With generative AI. Humans are now operating at a level of abstraction above Software 2.0. Nigh indistinguishable from human level intelligence.
For now, we’re limited to artistic images and text, but I wonder if we’ll start seeing more and more tasks being eaten by these higher levels of abstraction. We’re already starting to see this happen with robot tasks, character animation, and more.
On Solving Chronic Health Conditions
I’ve now dealt with three major chronic health conditions for 2-5 years each (chronic tendonitis in my hands, a mystery hamstring pain, and sleep apnea) but I’m on the up and up for pretty much all of them. I reflected on my journey, and these are my top takeaways and tips:
It’s easy to let small pains add up in a chronic health condition because individually, they don’t much change the quality of your life. But you run into the danger of letting them pile up into something that’s psychologically too much to tackle.
It’s hard to generate empathy for long-term problems, both from yourself and from other people.

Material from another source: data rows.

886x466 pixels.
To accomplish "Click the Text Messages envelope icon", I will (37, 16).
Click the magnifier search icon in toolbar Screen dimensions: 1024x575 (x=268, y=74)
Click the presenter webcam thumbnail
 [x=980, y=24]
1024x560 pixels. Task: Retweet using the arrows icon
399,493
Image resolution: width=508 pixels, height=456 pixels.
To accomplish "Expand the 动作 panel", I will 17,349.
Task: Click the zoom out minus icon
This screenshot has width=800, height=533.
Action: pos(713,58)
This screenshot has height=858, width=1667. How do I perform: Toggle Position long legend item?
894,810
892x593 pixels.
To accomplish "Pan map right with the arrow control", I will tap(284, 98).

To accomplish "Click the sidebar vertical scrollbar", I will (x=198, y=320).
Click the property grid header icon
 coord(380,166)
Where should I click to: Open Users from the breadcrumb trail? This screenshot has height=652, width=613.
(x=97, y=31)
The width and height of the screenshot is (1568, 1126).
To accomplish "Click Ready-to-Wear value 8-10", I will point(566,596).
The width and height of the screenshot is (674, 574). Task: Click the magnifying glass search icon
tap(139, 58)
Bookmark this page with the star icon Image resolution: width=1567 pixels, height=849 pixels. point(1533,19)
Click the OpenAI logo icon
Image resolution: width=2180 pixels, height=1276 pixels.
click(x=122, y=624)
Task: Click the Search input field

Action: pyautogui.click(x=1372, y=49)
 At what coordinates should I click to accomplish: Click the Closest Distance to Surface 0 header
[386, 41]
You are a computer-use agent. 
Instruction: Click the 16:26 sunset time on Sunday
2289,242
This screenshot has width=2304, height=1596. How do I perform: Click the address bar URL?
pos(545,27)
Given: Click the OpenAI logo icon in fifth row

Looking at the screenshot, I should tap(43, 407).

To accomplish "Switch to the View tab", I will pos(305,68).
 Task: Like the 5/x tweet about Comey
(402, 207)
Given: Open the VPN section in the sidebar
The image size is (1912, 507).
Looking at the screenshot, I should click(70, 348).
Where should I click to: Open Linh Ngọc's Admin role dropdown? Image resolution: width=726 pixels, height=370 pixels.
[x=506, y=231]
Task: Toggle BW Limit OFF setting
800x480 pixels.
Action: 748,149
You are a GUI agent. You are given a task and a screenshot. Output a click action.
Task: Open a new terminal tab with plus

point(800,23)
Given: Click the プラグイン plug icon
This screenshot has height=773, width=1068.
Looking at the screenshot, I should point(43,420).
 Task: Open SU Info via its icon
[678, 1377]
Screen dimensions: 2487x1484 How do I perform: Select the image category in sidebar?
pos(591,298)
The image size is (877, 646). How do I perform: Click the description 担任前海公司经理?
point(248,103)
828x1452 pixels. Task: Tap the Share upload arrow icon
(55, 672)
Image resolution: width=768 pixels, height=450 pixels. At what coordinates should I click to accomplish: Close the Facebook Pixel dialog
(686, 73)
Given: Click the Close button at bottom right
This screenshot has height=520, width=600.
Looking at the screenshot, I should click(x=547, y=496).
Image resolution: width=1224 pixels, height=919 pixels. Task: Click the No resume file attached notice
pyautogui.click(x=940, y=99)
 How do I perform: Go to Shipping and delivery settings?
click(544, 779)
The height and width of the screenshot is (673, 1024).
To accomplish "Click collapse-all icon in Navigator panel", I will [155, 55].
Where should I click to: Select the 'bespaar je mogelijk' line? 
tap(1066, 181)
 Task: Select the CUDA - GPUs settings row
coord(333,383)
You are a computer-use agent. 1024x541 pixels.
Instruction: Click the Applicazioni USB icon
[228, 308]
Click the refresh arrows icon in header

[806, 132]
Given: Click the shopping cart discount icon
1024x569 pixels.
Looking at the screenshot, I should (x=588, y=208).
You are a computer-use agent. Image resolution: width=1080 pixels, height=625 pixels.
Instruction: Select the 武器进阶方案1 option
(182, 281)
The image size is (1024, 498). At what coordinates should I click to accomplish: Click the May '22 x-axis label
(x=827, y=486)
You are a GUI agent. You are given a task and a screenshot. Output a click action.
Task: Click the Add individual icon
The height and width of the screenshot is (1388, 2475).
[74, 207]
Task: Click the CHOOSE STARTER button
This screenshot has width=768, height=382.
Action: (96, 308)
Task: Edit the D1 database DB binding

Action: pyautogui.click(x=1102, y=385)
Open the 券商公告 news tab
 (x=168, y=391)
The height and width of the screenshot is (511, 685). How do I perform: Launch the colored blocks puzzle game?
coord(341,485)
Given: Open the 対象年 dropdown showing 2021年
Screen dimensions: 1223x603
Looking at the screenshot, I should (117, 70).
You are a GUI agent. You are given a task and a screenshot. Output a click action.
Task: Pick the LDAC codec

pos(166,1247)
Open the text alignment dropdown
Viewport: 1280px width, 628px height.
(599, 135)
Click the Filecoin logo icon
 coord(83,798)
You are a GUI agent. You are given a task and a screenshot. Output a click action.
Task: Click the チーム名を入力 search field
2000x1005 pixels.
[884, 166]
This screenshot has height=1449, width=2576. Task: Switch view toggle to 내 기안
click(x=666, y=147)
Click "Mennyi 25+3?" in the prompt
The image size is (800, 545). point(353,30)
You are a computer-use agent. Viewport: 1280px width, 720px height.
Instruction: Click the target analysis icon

No one is coming to save you. You need to start addressing it yesterday.
The medical system isn’t set up to treat chronic conditions effectively because of financial incentives. Be in the driver’s seat, be your own researcher, and don’t be afraid to try unusual treatments (as long as they’re safe). Don’t delegate your well-being to a single practitioner.
Manage symptoms but treat underlying causes. Treating symptoms is like putting bandaids on a festering wound. It’s dangerous because it gives you a false sense of victory, when that energy could instead have been used to treat the underlying causes
Where something hurts isn’t necessarily where it should be fixed. For years I tried massaging, stretching, strengthening my hamstring. All I had to do was stretch my hip flexor, which had zero pain.
Sometimes, it’s better to focus on overall health. Causal chains can sometimes be too complex to debug. In the prior example, I didn’t actually figure out that my tight hip flexor was causing my hamstring pain until after the fact. I was just trying to become more flexible in general when I accidentally stumbled upon that conclusion.
Believe in total victory to start. Some chronic health conditions can’t be cured and perhaps symptom management is all you’ll get. But why not go for the gold? If you don’t believe it’s possible because you feel defeated, you won’t take actions that may cure it once and for all.